Question

Hello I was thinking about two thermodynamics problems and I wanted to get some insights into how to solve them.

The first problem was: Suppose we have one mole of ideal gas under constant external pressure (1 atm) conditions, and let it conduct a reaction (for example a photoinduced isomerization) where there is no net change in number of molecules. This reaction for example has an enthalpy change which is not known. We can measure the total heat Q evolved due to the reaction (like in a constant pressure calorimeter).

A\to B,\Delta H=?

So because there is no change of molecules this can be treated as a formal isobaric change (can it?). As enthalpy change is equal to heat Q in isobaric processes, we can say that the measured heat when reaction goes to completion is equal to the reaction enthalpy change, and therefore we can calculate the temperature change.

\Delta T=\frac{Q}{C_{p}}

My doubt is: Is the work the system performs on its surroundings included in ΔH?

How can we determine the temperature change then if we have an reaction of the type:

2A\to B

Also at constant external pressure? Here, the particle number changes.

Answer 1

The heat Q measured in an isobaric process is equal to the enthalpy change ΔH, which includes the work done by the system. For reactions with changing number of molecules.

Step-by-step explanation:

When we say that there is no change in temperature despite energy going into a system, it's often because the energy is being used to change the state of the substance, such as ice melting into water, which is a change in entropy without a temperature change.

However, when dealing with reactions that occur under constant pressure such as enthalpy changes in a calorimeter, we can measure the heat released or absorbed.

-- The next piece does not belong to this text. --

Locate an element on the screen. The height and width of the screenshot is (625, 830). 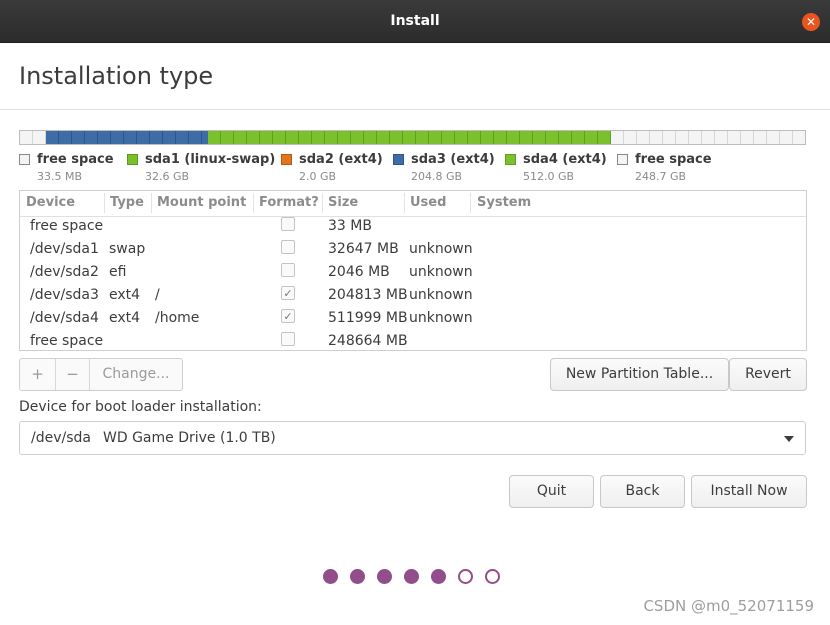
column-mount-point: Mount point is located at coordinates (202, 202).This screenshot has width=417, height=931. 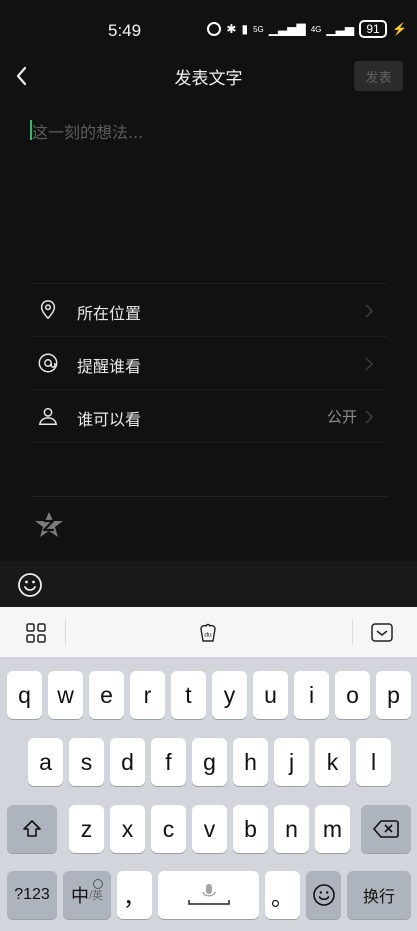 I want to click on key-j: j, so click(x=292, y=762).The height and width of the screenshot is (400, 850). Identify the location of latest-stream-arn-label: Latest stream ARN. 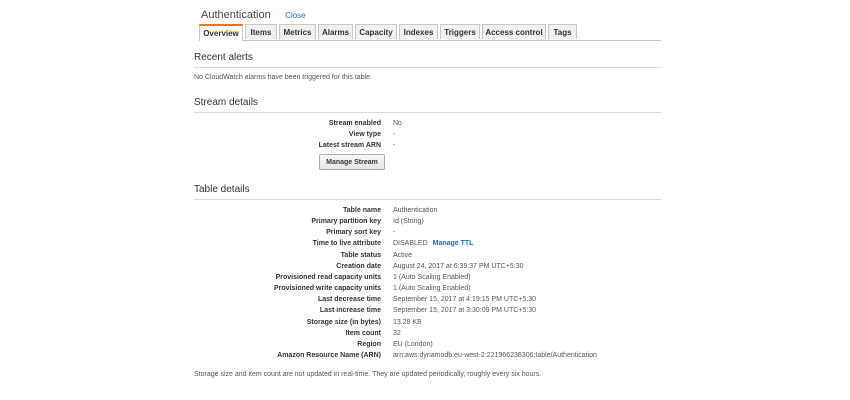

The enthalpy change (ΔH) includes the work performed by the system on its surroundings due to expansion or contraction, which means for an isobaric, or constant-pressure, condition, the measured heat change is equal to the enthalpy change of the reaction

In the given reaction A → B, assuming it's an isobaric process, the enthalpy change is indeed equal to the heat Q absorbed or released by the system.

If the reaction were 2A → B, taking place at constant external pressure, you still treat the heat absorbed or released as ΔH, but due to the change in the number of gas molecules.

You would need to account for the work done by or on the system, which is part of the enthalpy change calculation.